Contrairement aux villes du continent telles que Backlund, Tingen et le Port de Pritz, les îles coloniales comme le Port de Bansy n’avaient pas de gaz. Les réverbères qui bordaient les rues étaient rares et se composaient de bougies dans une cage de verre qu’il fallait allumer.

Malheureusement, le vent s’étant levé tôt, personne ne sortit ce soir-là. Les bougies ne brillant pas à l’heure prévue, la route restait sombre. Seule la lune rouge filtrait faiblement à travers les nuages.

Le vent ayant considérablement faibli, Klein n’avait plus à craindre d’être distrait par le fait de devoir garder son chapeau sur la tête.

Un fin brouillard envahissait peu à peu l’air, et les portes et les fenêtres des maisons, pour la plupart à étage, étaient hermétiquement fermées. Il faisait nuit noire et on ne voyait aucune lumière. On aurait dit que le quartier était depuis longtemps inhabité.

Une lanterne jaune dans une main et sa canne en bois dur dans l’autre, Klein descendit rapidement la rue tranquille en direction du restaurant Le Citron Vert, que Danitz Le Flamboyant lui avait indiqué.

Au milieu du brouillard, le vent se mit à tourbillonner et Klein ressentit un frisson déconcertant dans la nuque.

De sa main droite qui tenait la canne, il releva le col de sa redingote à double boutonnage de manière à ce que son cou soit entièrement couvert.

Soudain, une image apparut dans son esprit !

Une ombre noire de la taille d’une pastèque, surgie du brouillard, filait droit vers son oreille.

Sans réfléchir, Klein donna un grand coup de canne.

Au moment où l’ombre noire s’approchait, elle fut frappée de plein fouet et projetée loin de là.

À la lumière de sa lanterne, Klein vit enfin ce qui l’avait attaqué.

C’était une tête !

Une tête sans corps, une tête dont l’œsophage pendait !

Celle-ci flottait dans les airs, le visage semblable à du fromage séché couvert de moisissure. Un liquide d’un vert jaunâtre coulait le long de la peau et en soulignait les contours.

Il n’y avait plus que deux trous noirs à la place du nez.
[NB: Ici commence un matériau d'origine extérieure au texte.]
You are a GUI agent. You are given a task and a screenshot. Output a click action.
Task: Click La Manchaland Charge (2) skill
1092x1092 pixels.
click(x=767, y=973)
Ses yeux globuleux étaient en grande partie blancs et ses lèvres, presque totalement décomposées, laissaient voir des dents aiguisées mêlées de sang !

Me*de ! jura intérieurement Danitz, le cœur tremblant.

Même s’il avait pris part à de nombreuses chasses au trésor et combattu bon nombre de monstres, il avait rarement vu quelque chose d’aussi répugnant et horrifiant.

Sans que l’on sache quand ni comment, un revolver classique avait fait son apparition dans sa main, il s’apprêtait à tirer en soutenant son coude.

C’est alors qu’il vit un rayon de lumière pure descendre du ciel et se poser sur la tête un peu raidie.

Un hurlement à vous glacer le sang retentit et la tête fut pulvérisée en cendres. Elle disparut sans laisser de traces.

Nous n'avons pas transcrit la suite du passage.